Rn 54

Ein zum Verlust eines Vertragsschlusses führendes Fehlverhalten kommt schließlich auch bei Ausschreibungen in Betracht. Hier enthalten die §§ 97 ff GWB für öffentliche Auftraggeber umfangreiche Verhaltensregeln. Dort sieht § 126 GWB beim Verstoß gegen eine unternehmensschützende Vorschrift für den Verlust einer ›echten Chance‹ (gibt es auch unechte?) auf den Zuschlag einen Ersatzanspruch vor. Umfassen soll dieser die Kosten der Vorbereitung des Angebots oder der Teilnahme an dem Vergabeverfahren. Nach 2 der Norm sollen aber weiterreichende Ansprüche unberührt bleiben. Dazu gehören auch Ansprüche auf das positive Interesse (vgl Ackermann ZHR 164, 394 und die drei Entscheidungen in BGHZ 139, 259; 273; 280; einschr aber BGH NJW 04, 2165 [BGH 16.12.2003 - X ZR 282/02]: Der ausgeschriebene Auftrag muss wirklich einem Dritten erteilt worden sein; ebenso BGH MDR 20, 1054 [BGH 03.07.2020 - VII ZR 144/19] Rz 41).
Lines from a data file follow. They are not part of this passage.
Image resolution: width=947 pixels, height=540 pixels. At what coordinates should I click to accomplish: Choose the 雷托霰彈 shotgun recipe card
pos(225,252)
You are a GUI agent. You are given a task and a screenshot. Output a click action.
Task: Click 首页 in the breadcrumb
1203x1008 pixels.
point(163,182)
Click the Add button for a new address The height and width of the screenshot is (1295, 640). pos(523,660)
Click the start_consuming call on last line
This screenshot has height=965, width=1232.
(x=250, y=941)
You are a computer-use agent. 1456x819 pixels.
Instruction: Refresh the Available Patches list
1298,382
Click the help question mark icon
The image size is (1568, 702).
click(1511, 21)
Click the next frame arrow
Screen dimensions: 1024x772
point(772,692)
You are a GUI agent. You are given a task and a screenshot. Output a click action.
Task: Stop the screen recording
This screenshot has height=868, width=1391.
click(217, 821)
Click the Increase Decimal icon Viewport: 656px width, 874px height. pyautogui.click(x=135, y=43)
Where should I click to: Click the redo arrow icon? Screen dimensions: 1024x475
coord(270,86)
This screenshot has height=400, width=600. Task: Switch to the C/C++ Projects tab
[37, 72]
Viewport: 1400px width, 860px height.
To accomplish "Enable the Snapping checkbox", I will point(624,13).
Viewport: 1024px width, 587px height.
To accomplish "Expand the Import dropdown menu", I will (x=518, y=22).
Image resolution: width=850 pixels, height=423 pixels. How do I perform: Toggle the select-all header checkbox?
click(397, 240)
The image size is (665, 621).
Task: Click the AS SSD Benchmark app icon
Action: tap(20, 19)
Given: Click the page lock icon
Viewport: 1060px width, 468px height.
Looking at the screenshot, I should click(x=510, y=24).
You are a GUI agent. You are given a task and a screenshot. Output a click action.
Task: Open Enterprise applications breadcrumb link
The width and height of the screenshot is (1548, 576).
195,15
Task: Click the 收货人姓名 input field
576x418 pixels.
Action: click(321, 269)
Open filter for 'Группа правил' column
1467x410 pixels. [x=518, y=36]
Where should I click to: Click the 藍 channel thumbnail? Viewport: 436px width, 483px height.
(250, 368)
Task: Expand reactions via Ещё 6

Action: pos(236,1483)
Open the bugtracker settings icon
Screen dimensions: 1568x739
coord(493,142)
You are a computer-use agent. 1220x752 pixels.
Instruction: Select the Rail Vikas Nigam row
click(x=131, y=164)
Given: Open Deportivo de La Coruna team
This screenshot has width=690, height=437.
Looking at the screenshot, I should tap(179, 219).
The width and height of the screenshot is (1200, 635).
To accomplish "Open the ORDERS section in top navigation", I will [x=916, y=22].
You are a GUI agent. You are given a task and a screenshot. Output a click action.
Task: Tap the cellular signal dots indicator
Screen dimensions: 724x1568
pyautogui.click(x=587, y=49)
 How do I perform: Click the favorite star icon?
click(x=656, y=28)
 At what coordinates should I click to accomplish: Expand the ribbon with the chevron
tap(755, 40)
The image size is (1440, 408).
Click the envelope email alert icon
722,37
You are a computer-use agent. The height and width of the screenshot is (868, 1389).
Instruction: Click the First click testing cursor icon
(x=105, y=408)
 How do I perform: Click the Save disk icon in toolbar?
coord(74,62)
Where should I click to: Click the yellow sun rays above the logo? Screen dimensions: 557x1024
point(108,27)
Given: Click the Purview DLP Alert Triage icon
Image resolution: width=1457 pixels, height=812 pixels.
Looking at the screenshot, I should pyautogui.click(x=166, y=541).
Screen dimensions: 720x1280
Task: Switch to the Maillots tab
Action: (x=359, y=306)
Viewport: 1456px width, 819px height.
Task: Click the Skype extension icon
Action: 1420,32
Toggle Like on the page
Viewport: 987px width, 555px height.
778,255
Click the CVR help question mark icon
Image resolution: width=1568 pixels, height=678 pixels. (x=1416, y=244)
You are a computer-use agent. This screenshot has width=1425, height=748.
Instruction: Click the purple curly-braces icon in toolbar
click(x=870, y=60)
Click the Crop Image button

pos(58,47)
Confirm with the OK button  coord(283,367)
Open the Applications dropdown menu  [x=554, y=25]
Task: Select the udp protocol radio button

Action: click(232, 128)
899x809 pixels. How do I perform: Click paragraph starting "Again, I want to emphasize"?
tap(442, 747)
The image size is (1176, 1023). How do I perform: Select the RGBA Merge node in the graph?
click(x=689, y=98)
Ein Anspruch auf Schadensersatz kann auch demjenigen zustehen, dem im fehlerhaften Vergabeverfahren der Zuschlag erteilt worden ist (BGH VersR 10, 1092). Nach BGH ZIP 11, 2026 stützt sich der Schadensersatzanspruch des Bieters nach Aufhebung des fehlerhaften Vergabeverfahrens nicht mehr darauf, dass er auf die Einhaltung der Vorschriften durch den Auftraggeber vertraut hat, sondern auf die Verletzung von Rücksichtnahmepflichten durch Missachtung der Vergabevorschriften. Ein Anspruch, bestimmte Handlungen in etwaigen künftigen Vertragsverhandlungen (Ausschreibungen) zu unterlassen, kann aus cic nicht hergeleitet werden (BGH WM 13, 1140 Rz 16).